咳が続きませんか? ガイドの著書『咳事典 咳を科学する その咳、大丈夫?危険!』でも書かせていただきましたが、注意しないといけない病気に「百日咳」があります。百日咳の症状と原因について説明します。
百日咳の症状
発熱をする事は少なく、咳がひどいのが百日咳の特徴
百日咳になると約100日間咳が続きます。経過は咳の軽い時期、ひどい時期、治っていく時期の3つに分けられます。
■咳の軽い時期(1~2週間)
風邪のような症状で、鼻水や咳が1~2週間続きます。
■咳のひどい時期(2~3週間)
この時期になると、百日咳に特徴的な咳が出始めます。短い連続した咳が「コンコンコン」と5~10回発作的に続きます(スタカットと言います)。その咳が終わると「ヒィー」と息を吸い込む咳をします(ウープと言います)。このような咳を繰り返す事を「レプリーゼ」と呼びます。レプリーゼは夜に悪化しやすいです。
生まれたばかりの子供や1歳以下の子供の場合、百日咳特有の咳はなく、呼吸を止める無呼吸や顔色が悪くなるチアノーゼが見られます。そのため、重症になってしまいやすいので注意が必要なのです。
■治っていく時期(2~3週間以上)
咳の程度も回数も次第に軽くなっていきます。
上記のような経過をたどるのが特徴ですが、DPTワクチンを接種している人や大人の場合は、これらの典型的な症状がなく、何となく咳がひどい程度の自覚しかないこともあります。百日咳という自覚がないまま、小さな子供に感染させる可能性があるので要注意です。
百日咳の原因
百日咳の原因は、「百日咳菌(Bordetella pertussis)」という菌。この菌の出す毒素によって、咳がひどくなります。「パラ百日咳菌(Bordetella parapertussis)」も百日咳を起こします。この菌は唾や咳などによる飛沫感染と、百日咳菌に汚染されたものに触ることで感染する接触感染で広がります。感染してから症状が出るまでの潜伏期間は7~10日前後です。
百日咳の合併症
百日咳になると、以下のような合併症を起こすとがあります。
- 肺炎
- 脳症
- 痙攣発作
特に生後6ヶ月未満の子供には合併症が多く、肺炎の頻度は22%、痙攣発作は2%程度見られます。
百日咳の診断
症状を診るのに加え、百日咳は細菌によって起こるので、ノドや鼻をこすった綿棒から採取できたものを容器にうつし、細菌が増えるかどうかみる「培養方法」で確定診断をするのが確実です。
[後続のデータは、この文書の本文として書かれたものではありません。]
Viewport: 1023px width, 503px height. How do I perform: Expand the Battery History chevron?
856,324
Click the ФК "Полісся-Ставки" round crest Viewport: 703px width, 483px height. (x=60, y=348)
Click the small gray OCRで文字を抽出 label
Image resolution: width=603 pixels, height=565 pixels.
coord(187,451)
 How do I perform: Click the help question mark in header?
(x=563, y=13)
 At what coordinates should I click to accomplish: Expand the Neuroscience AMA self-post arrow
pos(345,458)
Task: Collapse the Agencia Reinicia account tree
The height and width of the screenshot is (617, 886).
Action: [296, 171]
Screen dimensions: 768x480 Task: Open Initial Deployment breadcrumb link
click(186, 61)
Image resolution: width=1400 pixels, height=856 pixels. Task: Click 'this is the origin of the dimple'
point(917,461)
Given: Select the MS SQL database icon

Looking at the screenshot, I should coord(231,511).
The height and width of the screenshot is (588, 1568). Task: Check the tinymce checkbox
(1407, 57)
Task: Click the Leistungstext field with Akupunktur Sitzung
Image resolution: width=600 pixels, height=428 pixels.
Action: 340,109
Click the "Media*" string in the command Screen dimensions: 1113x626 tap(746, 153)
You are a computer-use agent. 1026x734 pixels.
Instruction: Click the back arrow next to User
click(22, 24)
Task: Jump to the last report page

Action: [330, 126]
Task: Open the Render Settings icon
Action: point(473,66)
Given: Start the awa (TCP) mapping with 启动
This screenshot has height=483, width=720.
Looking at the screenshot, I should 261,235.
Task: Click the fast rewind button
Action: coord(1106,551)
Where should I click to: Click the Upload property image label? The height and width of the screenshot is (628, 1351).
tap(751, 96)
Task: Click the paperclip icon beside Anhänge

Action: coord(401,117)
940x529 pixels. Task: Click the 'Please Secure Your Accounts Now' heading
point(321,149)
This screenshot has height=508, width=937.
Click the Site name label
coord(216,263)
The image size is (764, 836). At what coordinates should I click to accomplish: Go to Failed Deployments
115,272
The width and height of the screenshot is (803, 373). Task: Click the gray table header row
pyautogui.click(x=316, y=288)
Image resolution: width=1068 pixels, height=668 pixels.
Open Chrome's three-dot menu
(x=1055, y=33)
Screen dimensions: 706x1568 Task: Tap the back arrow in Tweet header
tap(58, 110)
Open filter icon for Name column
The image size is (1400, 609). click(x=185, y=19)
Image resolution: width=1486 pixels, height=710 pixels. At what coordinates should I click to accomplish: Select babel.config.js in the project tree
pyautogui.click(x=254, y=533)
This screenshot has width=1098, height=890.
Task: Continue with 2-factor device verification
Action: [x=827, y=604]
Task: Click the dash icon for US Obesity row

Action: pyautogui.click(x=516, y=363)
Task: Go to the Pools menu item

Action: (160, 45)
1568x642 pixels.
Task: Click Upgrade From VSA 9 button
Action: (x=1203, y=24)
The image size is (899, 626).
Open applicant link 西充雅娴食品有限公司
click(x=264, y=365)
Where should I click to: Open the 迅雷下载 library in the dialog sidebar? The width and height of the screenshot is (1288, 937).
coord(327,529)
百日咳の遺伝子検査もありますが、研究機関でしか行っていません。血液検査も百日咳かどうかの診断の助けになります。血液検査では、百日咳そのものに対する抗体はないか、百日咳の毒素に対する抗体はないかをチェックします。また、百日咳の毒素は血液中の白血球を増やすので、血液検査で白血球の増加や、特にリンパ球という白血球の増加が確認できた場合、百日咳を疑います。
百日咳と診断された場合は適切な治療が必要です。